Your body is a temple. Try to work up a proper sweat (intense exercise) every
day. Only eat food you cook yourself. Try to get proper sleep always.

Try selling something on the side to teach yourself about business (if that's
what you're into). I'm only now investigating selling on Ebay and Amazon
(weird to say for someone on HN). I'm only doing this now in my mid-20s, it
would've been great discovering this in my mid teens. Dealing with Chinese
suppliers & customers is a lot more pleasant than sitting in front of a screen
9-5 in a job you dislike. Plus you can be the best paid 16 year old you know
if you're successful! Here's an inspirational post:
[http://www.reddit.com/r/AMA/comments/1ib1uc/i_run_an_ebay_an...](http://www.reddit.com/r/AMA/comments/1ib1uc/i_run_an_ebay_and_amazon_business_that_will_do/)

Don't pay too much attention to the news, blogs, and general information
chatter that can consume your day. Read timeless books, get out in the air,
and spend time with friends.

------
whiddershins
Personal connections matter oh, so much more, than you can conceive of at your
age. Never permanently alienate anyone.

And do stuff. Otherwise, unless you are a publicist or salesperson, the
knowing people thing creates opportunities but you have no way to capitalize
on those opportunities or create your own identity.

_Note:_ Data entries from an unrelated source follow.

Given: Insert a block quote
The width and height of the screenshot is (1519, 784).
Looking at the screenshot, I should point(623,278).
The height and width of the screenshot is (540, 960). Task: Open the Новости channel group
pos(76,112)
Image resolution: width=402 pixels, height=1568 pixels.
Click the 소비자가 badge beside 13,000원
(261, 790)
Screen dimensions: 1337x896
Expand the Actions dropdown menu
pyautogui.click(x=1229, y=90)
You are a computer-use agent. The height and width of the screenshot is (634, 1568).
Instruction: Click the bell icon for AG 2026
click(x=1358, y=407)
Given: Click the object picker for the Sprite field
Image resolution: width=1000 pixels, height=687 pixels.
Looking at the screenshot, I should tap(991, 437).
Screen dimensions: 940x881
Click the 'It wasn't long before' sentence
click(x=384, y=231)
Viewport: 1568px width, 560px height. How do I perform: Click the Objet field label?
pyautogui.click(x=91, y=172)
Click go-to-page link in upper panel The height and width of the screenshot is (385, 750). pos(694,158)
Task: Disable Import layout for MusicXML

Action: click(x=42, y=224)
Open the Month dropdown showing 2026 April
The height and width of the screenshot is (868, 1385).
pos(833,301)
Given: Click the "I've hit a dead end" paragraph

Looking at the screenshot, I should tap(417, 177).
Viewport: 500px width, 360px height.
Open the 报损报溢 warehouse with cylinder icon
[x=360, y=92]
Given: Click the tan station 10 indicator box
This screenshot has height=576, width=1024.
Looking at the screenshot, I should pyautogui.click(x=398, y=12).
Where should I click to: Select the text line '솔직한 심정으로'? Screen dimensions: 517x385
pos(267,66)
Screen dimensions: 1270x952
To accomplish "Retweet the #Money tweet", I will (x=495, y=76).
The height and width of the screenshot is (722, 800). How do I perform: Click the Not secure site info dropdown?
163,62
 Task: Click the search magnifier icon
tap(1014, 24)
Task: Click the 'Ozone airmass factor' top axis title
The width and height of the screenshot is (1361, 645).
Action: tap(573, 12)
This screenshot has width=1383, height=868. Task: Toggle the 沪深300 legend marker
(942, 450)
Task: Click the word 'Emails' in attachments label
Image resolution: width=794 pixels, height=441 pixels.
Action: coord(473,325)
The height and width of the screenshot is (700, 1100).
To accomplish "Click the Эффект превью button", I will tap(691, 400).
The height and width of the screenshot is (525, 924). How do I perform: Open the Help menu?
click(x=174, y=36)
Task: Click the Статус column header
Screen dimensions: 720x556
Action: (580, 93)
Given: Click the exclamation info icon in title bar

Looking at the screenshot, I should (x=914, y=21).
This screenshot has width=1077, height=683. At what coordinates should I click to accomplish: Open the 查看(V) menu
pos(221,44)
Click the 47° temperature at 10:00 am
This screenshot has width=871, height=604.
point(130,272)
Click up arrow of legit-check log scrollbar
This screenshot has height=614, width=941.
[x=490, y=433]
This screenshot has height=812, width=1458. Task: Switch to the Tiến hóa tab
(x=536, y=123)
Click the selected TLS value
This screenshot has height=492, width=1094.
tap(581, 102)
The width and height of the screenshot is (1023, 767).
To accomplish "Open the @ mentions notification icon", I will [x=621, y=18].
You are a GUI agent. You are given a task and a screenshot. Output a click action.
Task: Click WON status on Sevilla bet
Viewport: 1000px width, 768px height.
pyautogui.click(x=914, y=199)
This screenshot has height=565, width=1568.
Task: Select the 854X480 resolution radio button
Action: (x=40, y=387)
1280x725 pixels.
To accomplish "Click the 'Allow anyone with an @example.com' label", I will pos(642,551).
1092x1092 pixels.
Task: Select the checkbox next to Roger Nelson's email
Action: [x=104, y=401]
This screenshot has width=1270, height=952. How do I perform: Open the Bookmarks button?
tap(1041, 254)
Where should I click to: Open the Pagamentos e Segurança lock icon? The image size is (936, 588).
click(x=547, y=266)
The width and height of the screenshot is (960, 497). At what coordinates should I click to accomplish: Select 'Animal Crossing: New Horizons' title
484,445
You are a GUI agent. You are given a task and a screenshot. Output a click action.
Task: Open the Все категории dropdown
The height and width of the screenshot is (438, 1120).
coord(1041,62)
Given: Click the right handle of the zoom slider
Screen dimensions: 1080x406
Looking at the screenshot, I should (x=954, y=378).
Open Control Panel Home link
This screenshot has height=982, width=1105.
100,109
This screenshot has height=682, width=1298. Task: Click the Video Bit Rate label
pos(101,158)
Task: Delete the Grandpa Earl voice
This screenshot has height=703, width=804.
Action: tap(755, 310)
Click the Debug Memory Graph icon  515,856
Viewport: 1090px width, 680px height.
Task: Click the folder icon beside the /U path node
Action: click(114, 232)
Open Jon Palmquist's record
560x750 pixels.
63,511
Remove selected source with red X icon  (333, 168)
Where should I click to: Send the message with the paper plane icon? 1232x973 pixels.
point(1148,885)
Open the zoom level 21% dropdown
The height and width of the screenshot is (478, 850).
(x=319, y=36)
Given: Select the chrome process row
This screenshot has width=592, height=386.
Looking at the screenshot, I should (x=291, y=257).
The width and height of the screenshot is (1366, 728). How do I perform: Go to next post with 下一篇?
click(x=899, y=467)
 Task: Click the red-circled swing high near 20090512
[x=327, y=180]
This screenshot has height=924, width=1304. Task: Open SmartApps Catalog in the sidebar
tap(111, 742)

Unusual successes is built on emphasizing strengths, not trying to eliminate
weakness. People who achieve real success generally do so by being extremely
good at at least one thing. If you are truly world class at something useful,
you can achieve tremendous success.

The upper limit of a person's success, however, is almost always set by a
weakness. This is inevitable, as it is extremely hard to see your true
weaknesses, so don't obsess over your failings, therein lies the road to
despair. But do keep an eye out for stuff you avoid or are afraid of, and if
you get a chance, address it.

------
kpapke
I would tell him to take a close look at his friends and figure out which ones
are not good influences. You don't want any "idiots in your boat". I once
heard a guy say this and it's so true: "Show me your friends and I'll show you
your future."

------
artificialidiot
"The game is rigged. Don't work till you drop, it doesn't matter. Enjoy your
short and pitiful life while you can."

------
starrhorne
You are a black box. Your brain and body take in the world as input and
produce thoughts, feelings, and actions as output.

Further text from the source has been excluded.